Braving Gravity
empowering women, families, and youth-at-risk through improved literacy, increased positive media, and tools for living.
®
By Clare Durant
When I was only five and in kindergarten my teacher asked me, “Clare, what do you want to be when you grow up?” Like so many little kids with the innocence of childhood, I answered her with a wide-eyed grin that made my cheeks wrinkle up to my eyes and said “an Olympic ice skater like Tara Lipinksi”. It was the 1998 Olympics and I had been completely enamored by the beauty of ice-skating. I loved the sparkly dresses, the crunching sound the ice made when silver blades glided across its glassy surface, I loved it all. When I was five it was my dream to be just like Tara, It was my goal to be an Olympian by the time I was fourteen just like her.
I’m eighteen now and it wasn’t until my senior year of high school that it dawned on me that since then no one had ever asked me “what do you want to be Clare when you grow up?” I thought about what the response would look and feel like even if I did get one; I imagine a raised eyebrow with a slow nodding of the head. I could practically hear their thoughts behind their fake smile, “ya, good luck with that sweetie.”
On that blazing hot Saturday in June when I put on my navy blue graduation cap and gown I had never felt smaller. Drowning in a sea of blue polyester, blinded by a bunch of grinning mothers taking pictures with their black chunky cameras pretending to be paparazzi, I thought about where I would be in thirty something years and what I would remember about this day when I looked back on all those pictures my mom had taken of me. I thought about the goals I had growing up that I had not yet achieved. I flashed back to watching Tara Lipinski’s gold medal performance to the Disney’s Anastasia soundtrack and remembered how inspired I had felt by her.
For thirteen years I got up at 5am six days a week to glide in my custom made Harlick lace up ice skating boots with pink suede hearts on the side in pursuit of the Olympic gold. But when the time came to make a choice between moving to Los Angeles to live and train with an Olympic coach or staying with my family and skating non-competitively for pure enjoyment, I chose the latter.
That day on the elevated graduation stage sitting on that squeaky metal fold up chair looking out at the earnest audience a pain of guilt overcame me. “Had I failed myself, had I failed my family, were those thirteen years of training all a waste of time, energy, and money?”
High school graduation is often considered the gateway into adulthood.

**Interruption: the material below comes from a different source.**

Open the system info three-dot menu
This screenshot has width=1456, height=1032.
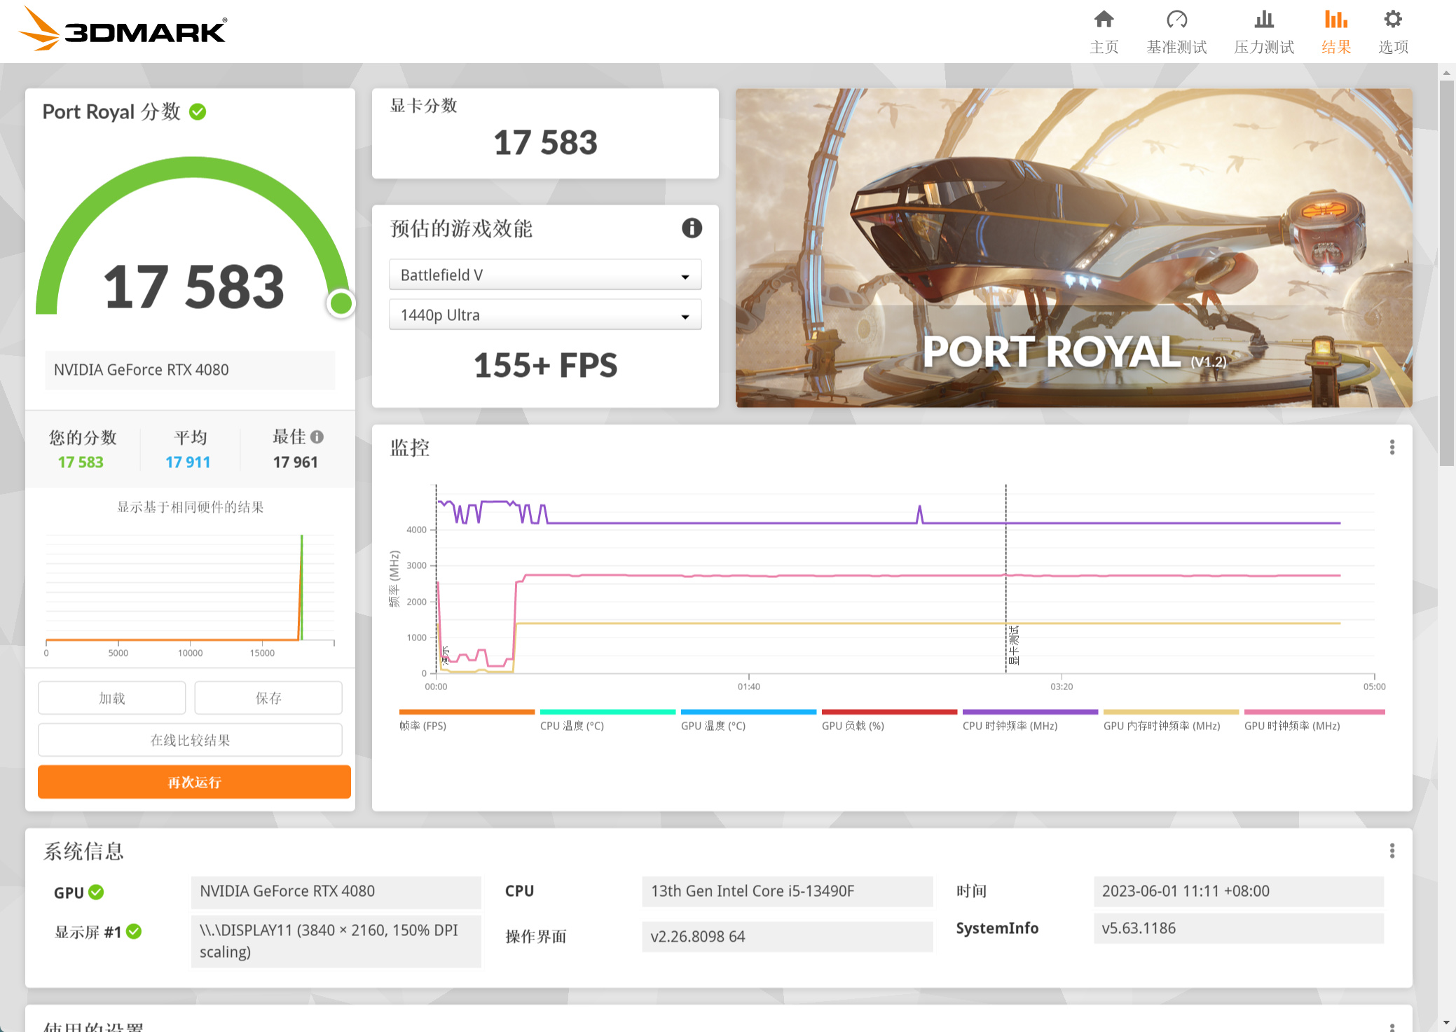(1392, 851)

As I made my final promenade out of my gilded gymnasium, I was blinded by the intense sunlight and the realization hit me like a punch to my solar plexus, “now what?”

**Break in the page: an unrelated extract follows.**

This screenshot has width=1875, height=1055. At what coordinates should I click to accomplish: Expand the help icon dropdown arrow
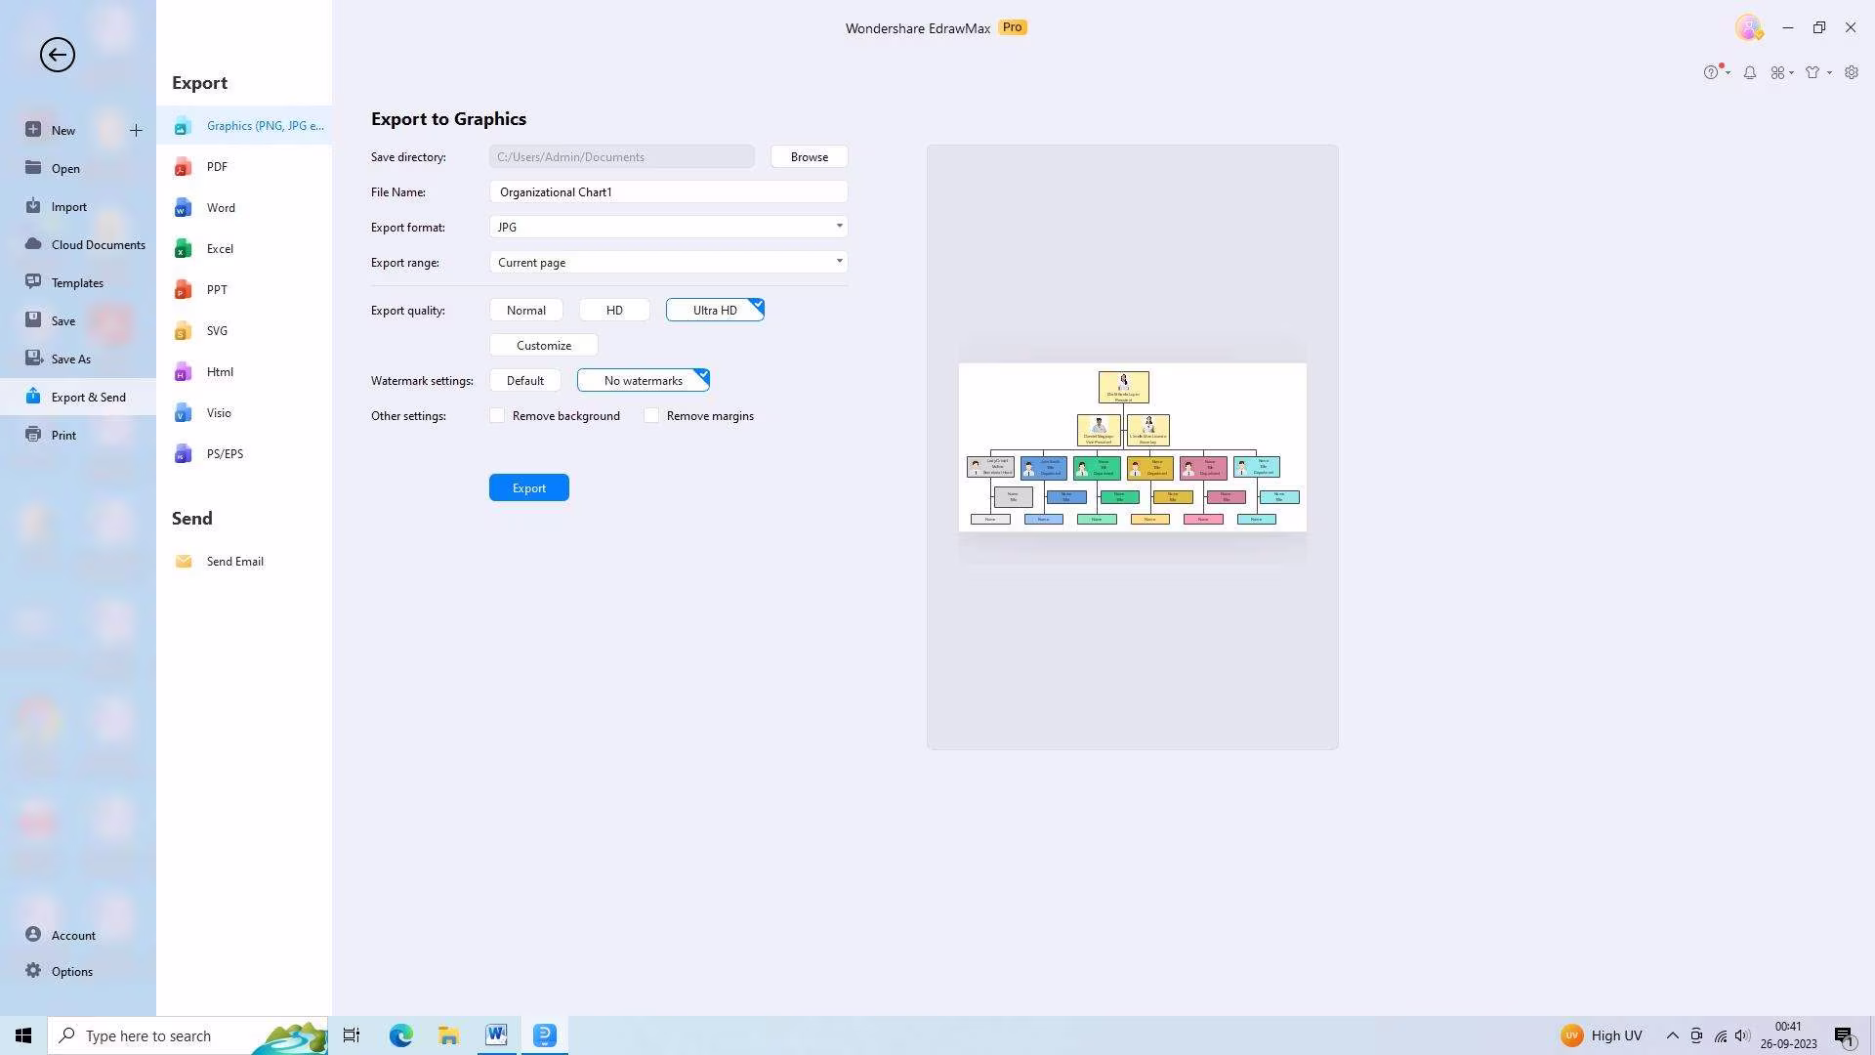(1728, 72)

It’s almost as if as soon as we graduate from high school we are expected to curb our enthusiasm and burry our passions in order to find a career that will earn a living. As I embark on the next chapter of my life, which is my first year of college in Indiana I am going to constantly fight to not lose sight of my dreams and also give myself permission to accept that dreams may change.
Once an Olympic hopeful, former captain of her high school debate team, and head of the school newspaper, Clare Durant now dreams of hosting her own television and radio show.